How I Use the Twelve-Factor App Methodology for Building SaaS Applications with Java & Scala

Streamlining the Development to Release Process

Hashmap, an NTT DATA Company

Published in

Hashmap, an NTT DATA Company

10 min readMar 20, 2018

by Jay Kapadnis, Tempus Architect

What is the Twelve-Factor App Methodology?

The Twelve-Factor App Methodology is suggested by developers for smoothly working and delivering Software as a Service (SaaS) Applications or Web Apps with a focus on Microservices. For that reason, for purposes of this discussion, I will be using Service and Application interchangeably.

A Twelve-Factor App as described at 12factor.net will be:

1. Automated from a development perspective
2. Portable across execution environments
3. Deployable in the cloud minimizing the need for servers and server administration
4. Enabled for continuous deployment with minimal divergence between Dev and Prod
5. Scalable without significant change or effort

At Hashmap, we do our best to follow the methodology as much as possible, but reality dictates that sometimes we must deviate a bit due to limitations that are encountered. Regardless, it’s always a best practice to keep the Twelve-Factors top of mind while building SaaS applications and continue to reinforce why they matter.

So let’s explore the Twelve-Factors now…

Codebase

An application codebase should always be tracked by a Version Control System (VCS). Widely popular in the development world is Git, and in today’s world you really can’t find a development team who are not using VCS. It provides substantial benefits such as code tracking and code versioning while also easing the collaboration of a development team working on the same application.

In general, you should always have one repository for an individual application to ease CI/CD pipelines, which we will discuss shortly. That being said, one service can have multiple running instances (official documentation terms it deploys).

Code should not be shared between applications — you can’t add dependencies of deployable services (think Spring Boot or Play applications) on each other.

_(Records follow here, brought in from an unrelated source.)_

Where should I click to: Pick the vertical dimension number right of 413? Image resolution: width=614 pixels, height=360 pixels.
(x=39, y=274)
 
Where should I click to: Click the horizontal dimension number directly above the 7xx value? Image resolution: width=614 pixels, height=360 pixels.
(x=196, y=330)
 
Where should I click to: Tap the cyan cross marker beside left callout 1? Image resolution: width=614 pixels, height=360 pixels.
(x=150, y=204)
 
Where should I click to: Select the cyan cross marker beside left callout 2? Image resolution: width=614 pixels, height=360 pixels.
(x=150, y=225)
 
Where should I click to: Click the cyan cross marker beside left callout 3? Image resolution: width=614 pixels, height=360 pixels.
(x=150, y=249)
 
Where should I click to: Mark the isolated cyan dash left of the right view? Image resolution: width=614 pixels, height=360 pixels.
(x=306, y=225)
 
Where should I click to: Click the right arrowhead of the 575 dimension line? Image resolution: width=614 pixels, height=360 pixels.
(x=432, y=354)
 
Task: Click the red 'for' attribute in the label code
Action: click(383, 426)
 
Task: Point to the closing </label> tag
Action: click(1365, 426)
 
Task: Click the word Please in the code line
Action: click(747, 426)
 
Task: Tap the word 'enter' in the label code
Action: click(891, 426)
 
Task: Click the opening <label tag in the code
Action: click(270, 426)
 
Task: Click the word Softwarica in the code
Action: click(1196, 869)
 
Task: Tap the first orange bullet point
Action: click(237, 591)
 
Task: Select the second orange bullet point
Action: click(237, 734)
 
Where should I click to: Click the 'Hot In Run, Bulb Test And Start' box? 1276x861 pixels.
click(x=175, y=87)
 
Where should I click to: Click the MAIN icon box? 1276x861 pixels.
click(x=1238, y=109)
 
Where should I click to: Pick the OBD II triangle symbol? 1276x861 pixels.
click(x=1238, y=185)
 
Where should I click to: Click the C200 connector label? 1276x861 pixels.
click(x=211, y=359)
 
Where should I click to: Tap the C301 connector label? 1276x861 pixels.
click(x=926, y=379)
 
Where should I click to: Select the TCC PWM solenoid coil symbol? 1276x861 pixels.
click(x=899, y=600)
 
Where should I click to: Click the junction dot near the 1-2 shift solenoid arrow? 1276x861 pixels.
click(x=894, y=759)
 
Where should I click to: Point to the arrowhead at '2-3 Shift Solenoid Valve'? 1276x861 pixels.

So, if there is common code you want to use across applications, create a repo for that code as a library, publish it to Maven, and integrate using Maven, sbt, Gradle or any other tool you prefer.

There are workflow tools which can help you manage your codebase till release, such as GitFlow (Release Management Workflow). Developers working with Extreme Programming Principles (frequent releases in short development cycles) generally don’t enjoy following these types of release management workflows — it’s an altogether different discussion for another day.

Dependencies

For any application you should not copy any dependencies to the project codebase, rather use dependency management tools to get the required project dependencies, declared in manifest, from the server.

If you consider Maven as dependency management tool, manifest will be pom.xml, which fetches dependencies as jar (artifacts) from various repositories (it’s a Maven repo not a Git repo).

There are times though when you will need to rely on few jars which are declared as a provided scope. In other words, you will need to assume their existence on server like tools.jar from JDK. Always ensure you use the correct versions of dependencies so that all environments are in sync and reproduce the same behavior. I can tell you from experience that it’s a nightmare to track issues that have occurred due to a mismatch in versions of dependencies on different environments.

For the Java/Scala world, there are tools such as sbt and gradle and they differ on the way the manifest is written to manage dependencies. Note that there are more differences, but the most obvious difference is manifest.

Backing Services

Backing services refer to the infrastructure and other services by which the application communicates over the network. Database, Message Brokers, other API-accessible consumer services such as Authorization Service, Twitter, GitHub etc., are loosely coupled with the application and treat them as resource.

You may be asking yourself, “So don’t all Microservices generally follow this principle — what’s new here, Jay”.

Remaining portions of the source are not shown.